Instructions for the task — What you should give back is every line from the one containing "Image resolution: width=1200" through the last line of the records below, word for word and without pictures.

Exercise input —
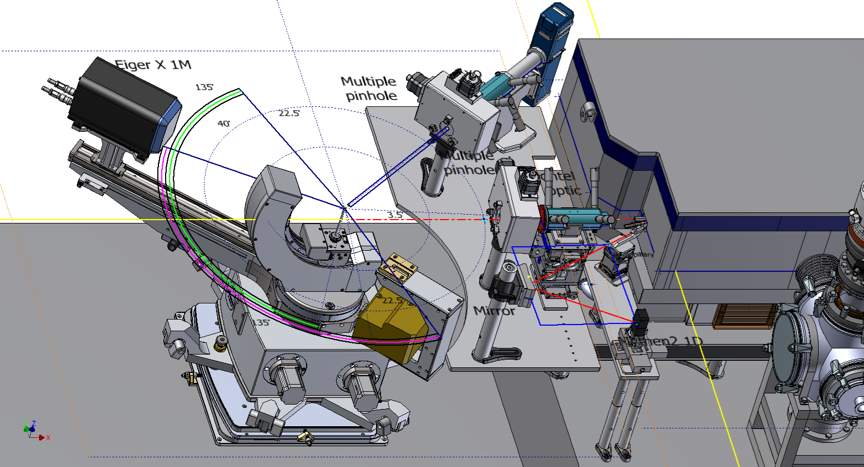Click the red collar on the optic tube
This screenshot has height=467, width=864.
click(543, 218)
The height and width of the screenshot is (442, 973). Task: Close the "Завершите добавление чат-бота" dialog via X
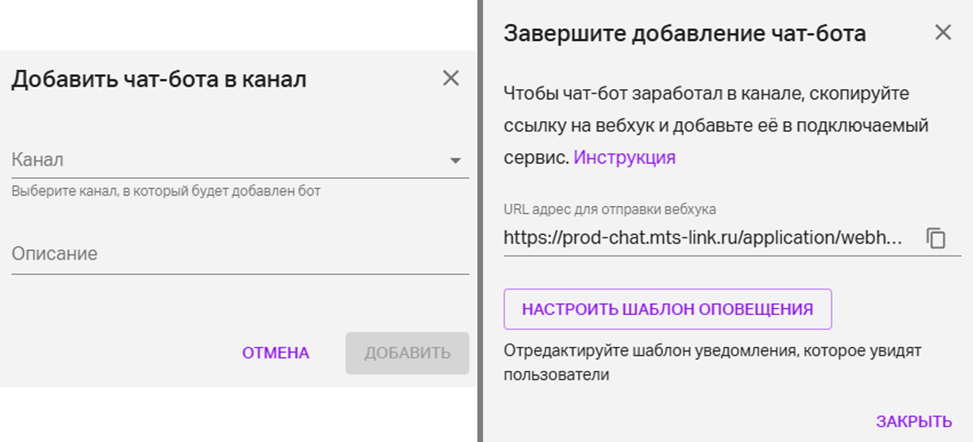[x=943, y=33]
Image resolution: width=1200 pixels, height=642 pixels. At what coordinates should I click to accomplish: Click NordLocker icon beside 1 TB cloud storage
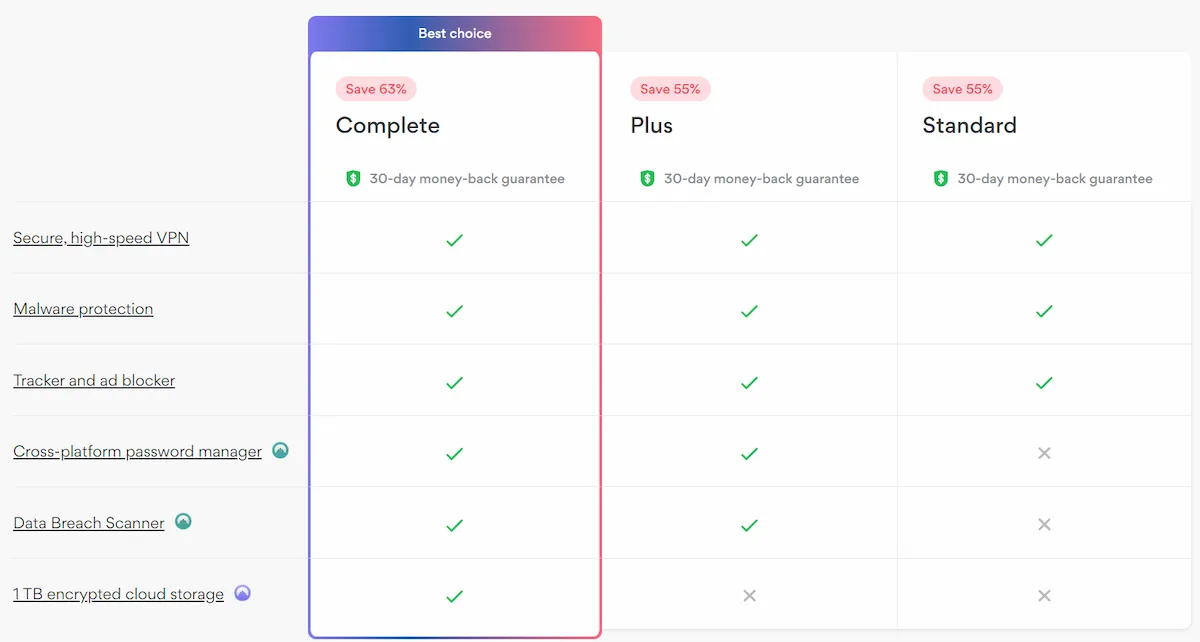pos(242,593)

Output —
Image resolution: width=1200 pixels, height=642 pixels. At what coordinates should I click to accomplish: Click NordLocker icon beside 1 TB cloud storage
pos(242,593)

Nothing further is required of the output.